I flash backs to my childhood alot. I am thankful i had a happy childhood

but stating that i have alot other stories not so great that were part of my child hood. Some of the things i am going to say here is going to bother and possibly upset several people that know me. or may be related to me. I am at age where i feel i have the right to get it off my chest. i have held so many things in succesfully but i am sure with some price my soul has paid. I am also sure that alot of things i have gone through have developed who i have become to be. I don't regret or hate people that did me harm. I have forgiveness in my heart. Please keep that in mind as you read my blogs in the months to come. This is sort of carthartic for me. I rememberr being a baby. I remember being in held in love. i remember loving life at that tiny age. that pure feeling innocent we call it. i recmember it and its warm in my thoughts.

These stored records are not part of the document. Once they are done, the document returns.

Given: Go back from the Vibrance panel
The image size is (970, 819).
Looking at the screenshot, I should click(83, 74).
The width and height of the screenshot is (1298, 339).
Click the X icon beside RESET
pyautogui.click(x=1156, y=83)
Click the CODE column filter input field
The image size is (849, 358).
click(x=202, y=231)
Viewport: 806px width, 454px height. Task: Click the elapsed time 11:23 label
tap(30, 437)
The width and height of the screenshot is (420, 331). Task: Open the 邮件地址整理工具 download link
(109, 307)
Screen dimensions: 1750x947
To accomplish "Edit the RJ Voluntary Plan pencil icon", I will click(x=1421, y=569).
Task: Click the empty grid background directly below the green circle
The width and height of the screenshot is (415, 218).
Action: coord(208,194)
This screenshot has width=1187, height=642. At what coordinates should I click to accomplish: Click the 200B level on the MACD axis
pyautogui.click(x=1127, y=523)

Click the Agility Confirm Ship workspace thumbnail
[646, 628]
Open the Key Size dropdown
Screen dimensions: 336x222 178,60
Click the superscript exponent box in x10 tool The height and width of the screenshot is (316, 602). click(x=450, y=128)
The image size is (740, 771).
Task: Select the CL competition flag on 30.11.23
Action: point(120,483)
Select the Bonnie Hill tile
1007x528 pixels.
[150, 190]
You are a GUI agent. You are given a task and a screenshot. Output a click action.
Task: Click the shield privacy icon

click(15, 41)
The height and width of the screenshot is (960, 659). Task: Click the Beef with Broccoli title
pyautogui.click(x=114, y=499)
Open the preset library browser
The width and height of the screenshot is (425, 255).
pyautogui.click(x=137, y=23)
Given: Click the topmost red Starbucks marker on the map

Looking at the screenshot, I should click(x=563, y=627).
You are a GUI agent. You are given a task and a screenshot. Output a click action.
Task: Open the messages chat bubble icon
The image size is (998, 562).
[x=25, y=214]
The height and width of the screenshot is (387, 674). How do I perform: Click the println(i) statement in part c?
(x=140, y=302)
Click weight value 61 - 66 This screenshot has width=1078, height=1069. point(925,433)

Around two years old i started feeling tension and wierd vibes around alot of my family. tenstion between my mom and aunt. i was too young to understand it. i did know even by 4 and 5 that my mom wasn't the best of moms. I thought she was cool and fun when we spent our time together. but we didn't spend time together too much. She and my father seperated when i was around 2 or 3. I have two memories with them. it was xmas i was young we were in a bottom apartment i think. my mom had short hair but made tons of piggies tails all over to be cute and my dad and her were laughing. but things still felt tense. i am very sensitive to peoples energy. like an empath. i have learned over the to not let peoples energies drain me and to not react too much emotionally or else it wore me down at a young age. The last memory i have is xmas i about 2 or 3 and my dad got me a blow up bear that i sit on. he was cool. and i loved it. but then i remember my dads short tmemper and he was scolding me. i don't know what i did i was two who knows? but i know they fought over how i should or should not be punished. then its a blurr for a while and then i was living with mommy at grandmas in colonie, new york. Great place to grow up. My dad soon moved to delray beach, fla. I missed him but i understood he had to do what was best for him. I really did undertstand this at a young age. even if i couldnt convey it.

i loved growing up in colonie with my grandma who loved me very much. she shared so much with me. and i shared with her. everything good inside me i know is from her. she has a heart so sensitive and she wears it on her shoulder. i always saw that and how it hurt me more to see her hurt so sensitive. knowing i had the same sensitivity i quickly began to hide it. i didn't want anyone to hurt me and saw in this world was changing and that people take advantage of those whose emotions are their shoulders. i would cry sure but privately and it would kill me. but it made me tough. for example i still am so so sad when our dog pepper was dying grandma was crying and crying and crying on the stairs and holding pepper with such love. i was lik six or seven in her bed crying my eyes out. She came in and said "sonja peppers dying honey" i said i know grandma and tried to hold my teas back at the point b/c i was trying to be tough for her. she cried and cried and sobbed and sobbed hysterically and it just broke my heart and never felt that horrible hearing my grandma cry like that i knew she had the same heart i did the love creatures and emotional attached. grandma came inside with me and we slept and we cried together., after that point grandma and i shared many many emotional secrets. Some that were so horrible that happened to her i almost wish she didn't tell me b/c i bare those stories and they weigh on my heart and i wish i was around when all the bad things that happened to her so that i could of somehow protected her. i thought this when i was seven and i think this now!